L120 – it would seem appropriate to have explicit reference to a good map figure in this subsection.
L123 – what is ‘EPSG’?
L137 – perhaps be explicit and name the herbivores that impacted Possession.
L141 – although a weblink is given, and not knowing this journals’ policy with supplementary material, I suspect many readers would appreciate having direct access to a list of these recorded species directly linked to this paper, including the subsets that are persistent and invasive.
L182 – if ‘flowering’ includes mechanisms of non-insect fertilisation (wind pollination, self fertility) then is it appropriate to exclude all these traits? With reference to seed characteristics, are any of the selected species known to have seeds that can facilitate dispersal either within vertebrate guts or attached to their fur/feathers? 194 – could some explicit examples be given of such areas?

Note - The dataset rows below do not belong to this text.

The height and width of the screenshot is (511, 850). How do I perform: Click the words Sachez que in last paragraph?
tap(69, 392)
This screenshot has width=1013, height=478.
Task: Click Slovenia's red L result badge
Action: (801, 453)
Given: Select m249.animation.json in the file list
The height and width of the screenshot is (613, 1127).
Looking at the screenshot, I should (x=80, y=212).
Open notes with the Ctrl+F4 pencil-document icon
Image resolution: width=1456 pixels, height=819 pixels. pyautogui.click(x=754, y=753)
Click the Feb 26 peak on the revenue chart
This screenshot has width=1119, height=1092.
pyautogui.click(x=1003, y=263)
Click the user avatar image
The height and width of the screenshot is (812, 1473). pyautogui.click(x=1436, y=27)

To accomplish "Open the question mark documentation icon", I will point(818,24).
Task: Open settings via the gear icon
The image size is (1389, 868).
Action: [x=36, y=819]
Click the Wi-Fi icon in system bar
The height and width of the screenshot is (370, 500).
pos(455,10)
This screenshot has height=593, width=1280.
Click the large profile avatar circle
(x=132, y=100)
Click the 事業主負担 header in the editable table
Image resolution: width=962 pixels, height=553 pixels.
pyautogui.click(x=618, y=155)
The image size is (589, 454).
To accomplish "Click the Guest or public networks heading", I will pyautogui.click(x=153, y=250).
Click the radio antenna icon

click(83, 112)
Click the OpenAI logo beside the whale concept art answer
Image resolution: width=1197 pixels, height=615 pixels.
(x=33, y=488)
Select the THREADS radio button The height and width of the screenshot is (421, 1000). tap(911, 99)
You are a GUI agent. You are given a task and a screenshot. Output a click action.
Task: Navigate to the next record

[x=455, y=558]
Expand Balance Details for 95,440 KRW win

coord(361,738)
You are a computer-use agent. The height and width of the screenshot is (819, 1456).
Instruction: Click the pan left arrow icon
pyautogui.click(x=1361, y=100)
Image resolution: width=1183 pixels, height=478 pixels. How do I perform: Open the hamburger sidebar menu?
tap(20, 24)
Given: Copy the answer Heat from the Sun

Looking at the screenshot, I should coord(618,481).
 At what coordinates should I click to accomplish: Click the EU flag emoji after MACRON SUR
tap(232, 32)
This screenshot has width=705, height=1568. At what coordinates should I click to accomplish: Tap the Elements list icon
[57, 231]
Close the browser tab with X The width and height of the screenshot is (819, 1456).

L307 – I certainly don’t question the finding, but is there any surprise that J. bufonius shows this negative relationship with precipitation? I would have assumed members of this genus would be positively associated with wet habitats? Is high precipitation associated with lower temperature?
L380 (para) – a couple of thoughts that might be added to discussion in this para: first, would it pertinent to draw analogy with the way P. annua on King George Island (maritime Antarctic) appears to have escaped from local human influence in its rapid recent expansion from its original introduction site at the Polish research station there? And partly drawing on that example, it would be appropriate to mention the potential role of some species being able to establish seed banks which ensure some level of extended viability even if it were possible to eradicate a proportion of the visible plants.
L394 – a similar point is emphasised generally for terrestrial studies in both Arctic and Antarctic regions by Convey et al. 2018 (Polar Biol).
L441-443 – while this closing sentence is certainly true, it is also something of a motherhood statement – readers might be interested in the inclusion of a para in the paper (Introduction and/or Discussion) on whether control measures have been carried out or are planned directed towards such non-native plants – the statement of ‘they might be’, on its own, is rather irrelevant if they are not!